LEGAL NOTE: JANUARY 2025 - LEGISLATIVE UPDATES
- Anu Ananmalay
- Jan 9
- 3 min read
Updated: Feb 13
Quarterly newsletter from the FSCA retirement funds supervision division
The retirement funds supervision division of the Financial Sector Conduct Authority (FSCA) published its quarterly newsletter in which they provided feedback on various issues, the following is worth noting:
The FSCA will carefully monitor the levying of transaction fees for the payment of savings withdrawal benefits under the Two-pot system to ensure that this does not lead to poor member outcomes. Trustees will also need to consider these charges carefully to ensure that all fees related to withdrawals from the savings component are reasonable and justified.
The FSCA has until now generally granted extension applications in relation to the submission of annual financial statements. It is however imperative for the industry to prepare itself for the future as it is proposed that the period within which retirement funds will be required to submit financial statements should be reduced from 6 months to 4 months. As a result, in future there will be a strict approach in the FSCA’s consideration of extension requests.
In cases where retirement funds do not submit their financial statements on time, the FSCA issues penalty notification letters which provide an opportunity for funds to make submissions relating to the late or non-submission of their financial statements. Some funds have, in the submissions made, requested a reduction or waiver of the penalty amount imposed. The FSCA will also take a much stricter approach in its consideration of these requests.
Amendments to the Two-pot legislation
To make provision for the Two-pot system, amendments have been made to the Income Tax Act and the Pension Funds Act, which came into effect on 1 September 2024. The amendments to the Income Tax Act however contain certain errors, as well as aspects which are not in accordance with National Treasury’s intention, and to remedy these, further amendments to the Income Tax Act are proposed in the Revenue Laws Amendment Bill.
The amendments are largely of a technical nature and do not have a major impact on the manner in which the Two-pot system must be implemented.
Currently the following funds and members are excluded from the Two-pot system:
legacy retirement annuity policies that have been approved for exemption by the Financial Sector Conduct Authority;
beneficiary funds;
unclaimed benefit funds;
pensioners;
members of a provident fund or provident preservation fund who were 55 years of age or older on 1 March 2021, unless they have elected to participate in the Two-pot system.
Proposed Amendments
The definitions of “retirement component” and “savings component” will be amended to also exclude the following from the Two-pot system:
o funds where a liquidator has been appointed before 31 August 2024
o funds with no member assets immediately before 1 September 2024.
An unclaimed benefit fund is no longer excluded from the Two-pot system. An exclusion will however apply to members to whom an unclaimed benefit, as defined in the Pension Funds Act, is due as at 31 August 2024.
The definition of “savings component” will be amended to make it clear that, on retirement, an annuity can be purchased directly from the savings component. If the member wants to purchase an annuity with the amount in the savings component, it is in other words not necessary to first transfer it to the retirement component.

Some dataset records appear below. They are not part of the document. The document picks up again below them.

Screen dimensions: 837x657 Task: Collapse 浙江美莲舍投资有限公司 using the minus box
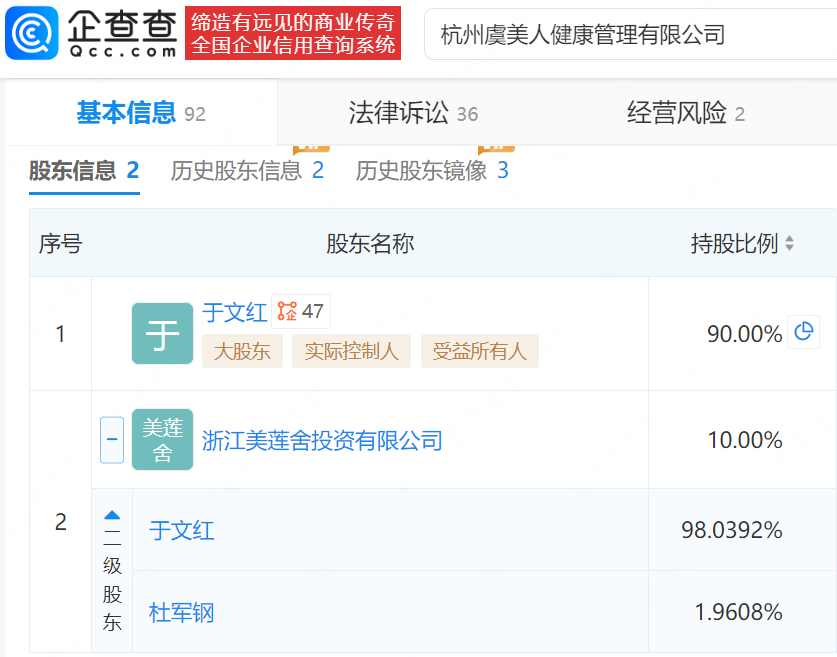(112, 439)
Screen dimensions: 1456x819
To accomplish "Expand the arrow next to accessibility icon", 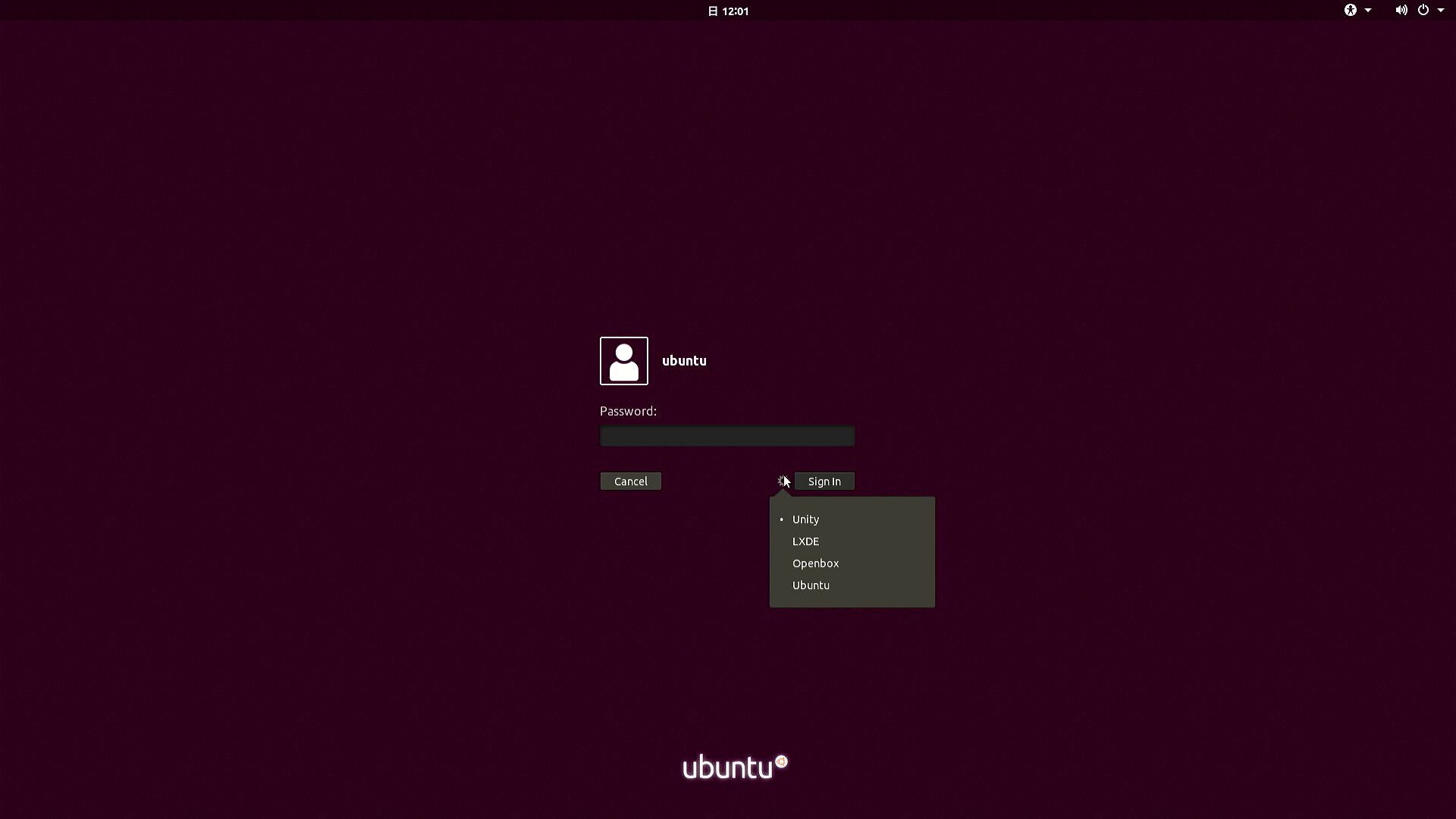I will [1368, 11].
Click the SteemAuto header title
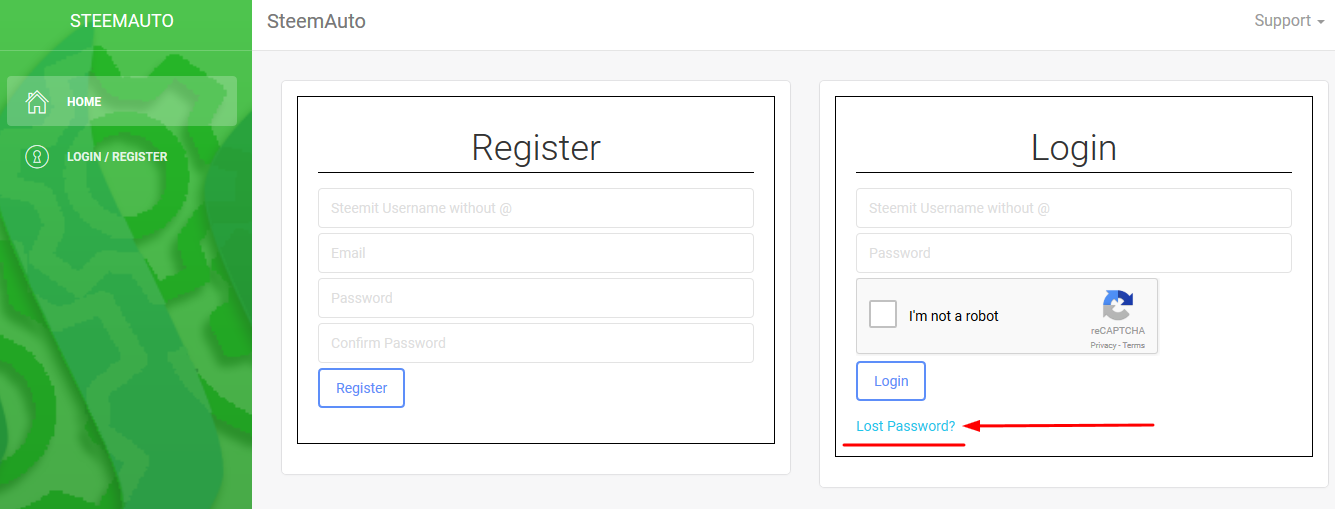This screenshot has height=509, width=1335. coord(316,21)
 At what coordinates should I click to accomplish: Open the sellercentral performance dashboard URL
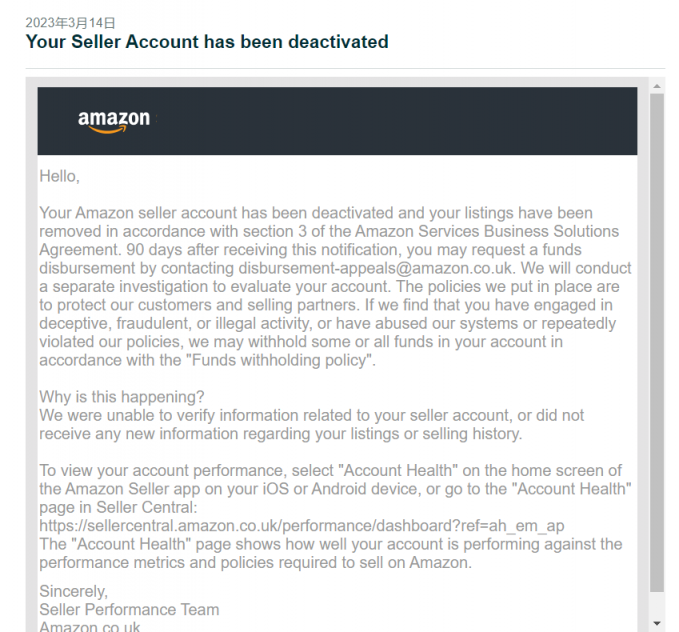(x=302, y=526)
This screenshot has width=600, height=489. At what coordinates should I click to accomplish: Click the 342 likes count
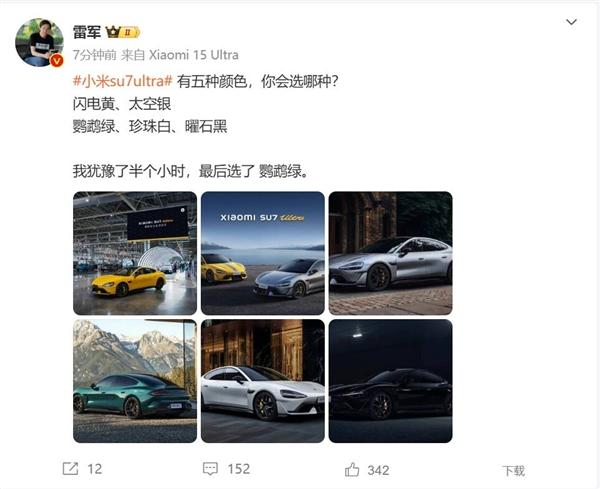point(378,470)
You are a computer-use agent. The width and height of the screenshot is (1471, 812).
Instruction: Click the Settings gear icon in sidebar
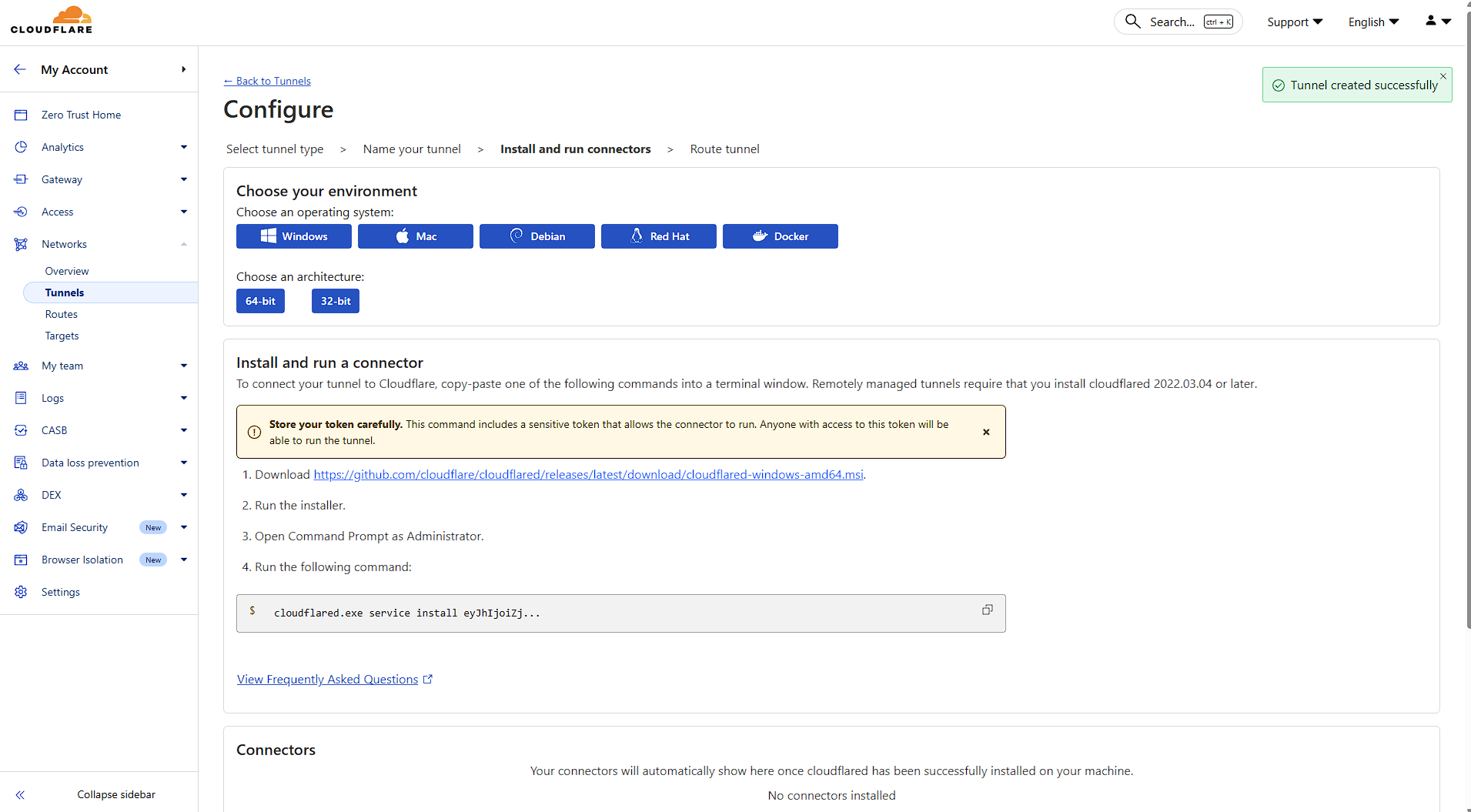pos(21,592)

If a provident fund member who was 55 or older on 1 March 2021 elects to participate in the Two-pot system, the seeding amount must be based on the value of the member's vested component on the last day of the month in which the election was made.
The definition of “savings withdrawal benefit” will be amended to provide that a member with less than R2 000 in his/her savings component will be allowed to withdraw this amount upon exit from the fund, regardless of whether he/she has already made a withdrawal from the savings component during the tax year.
The Revenue Laws Amendment Bill also contains the following amendment, which is not Two-pot related, but which is important to take note of. Due to a drafting error in the definition of “pension preservation fund”, it is currently only possible to transfer from a pension preservation fund to a pension fund, pension preservation fund, provident preservation fund or retirement annuity fund. It is in other words not possible to transfer from a pension preservation fund to a provident fund. The definition of “pension preservation fund” will be amended to also make it possible to transfer from a pension preservation fund to a provident fund.